Production database containers must not spawn shells:
- rule: Shell spawned in production database container
desc: A shell process was started inside a database container
condition: >
spawned_process and
is_database_container and
proc.name in (golem_trust_allowed_shells) and
k8s.ns.name in (production, prod)
output: >
Shell in production DB container
(ns=%k8s.ns.name pod=%k8s.pod.name image=%container.image.repository
cmd=%proc.cmdline user=%user.name)
priority: CRITICAL
tags: [golem_trust, database, prod]
Application containers must not contact the Kubernetes API server:
- macro: k8s_api_server
condition: >
fd.sip = "10.96.0.1" or
fd.sport = 6443
- rule: Application container connecting to Kubernetes API
desc: An application container opened a connection to the Kubernetes API server
condition: >
evt.type in (connect, sendto) and
k8s_api_server and
not k8s.ns.name in (kube-system, falco, monitoring) and
container
output: >
Application container connecting to Kubernetes API
(ns=%k8s.ns.name pod=%k8s.pod.name image=%container.image.repository
dest=%fd.sip:%fd.sport)
priority: ERROR
tags: [golem_trust, k8s_api, lateral_movement]

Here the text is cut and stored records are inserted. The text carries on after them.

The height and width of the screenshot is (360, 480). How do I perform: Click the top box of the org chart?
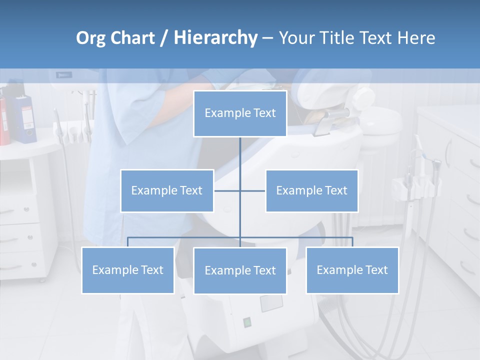click(240, 114)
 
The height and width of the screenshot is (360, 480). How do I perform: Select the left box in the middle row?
click(167, 190)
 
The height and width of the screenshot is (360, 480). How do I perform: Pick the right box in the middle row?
click(312, 190)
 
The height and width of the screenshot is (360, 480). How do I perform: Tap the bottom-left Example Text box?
click(128, 270)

Crypto mining detection (covering the compromised developer workstation scenario):
- list: crypto_mining_domains
items:
- pool.minexmr.com
- xmrpool.eu
- moneropool.com
- nanopool.org
- supportxmr.com
- list: crypto_mining_processes
items:
- xmrig
- minerd
- cpuminer
- cgminer
- bfgminer
- rule: Crypto mining process detected
desc: A process associated with cryptocurrency mining was executed in a container
condition: >
spawned_process and
proc.name in (crypto_mining_processes)
output: >
Crypto miner process started
(ns=%k8s.ns.name pod=%k8s.pod.name image=%container.image.repository
proc=%proc.name parent=%proc.pname cmdline=%proc.cmdline user=%user.name)
priority: CRITICAL
tags: [golem_trust, crypto_mining, malware]
- rule: Network connection to known mining pool
desc: A container made a DNS or TCP connection to a known crypto mining pool
condition: >
(evt.type in (connect, sendto)) and
fd.l4proto = tcp and
fd.sport in (3333, 4444, 5555, 7777, 8333, 9999, 14444, 45700) and
container
output: >
Connection to probable mining pool port
(ns=%k8s.ns.name pod=%k8s.pod.name image=%container.image.repository
dest=%fd.sip:%fd.sport)
priority: CRITICAL
tags: [golem_trust, crypto_mining, network]
Overriding default rules¶
To tune a default rule without replacing it entirely, use override: append to extend the condition with additional exceptions:
- rule: Write below etc
override:
condition: append
condition: and not proc.name = vault-agent
This appends the exception to the original condition rather than replacing the rule. It is the preferred pattern for reducing false positives because it survives Falco upgrades: the base rule is still updated by the upstream chart, and the override is applied on top.
Testing rules with dry-run¶
Before deploying a new rule to production, test it against a sample event stream using --dry-run. On a worker node with access to the rule file:
falco --dry-run -r /etc/falco/golem_trust_rules.yaml
Falco will parse and validate all rules without actually starting the sensor. Syntax errors and undefined macro references are reported. For functional testing, use a test container to generate the specific system call pattern the rule targets. The testing procedure is covered in the troubleshooting runbook.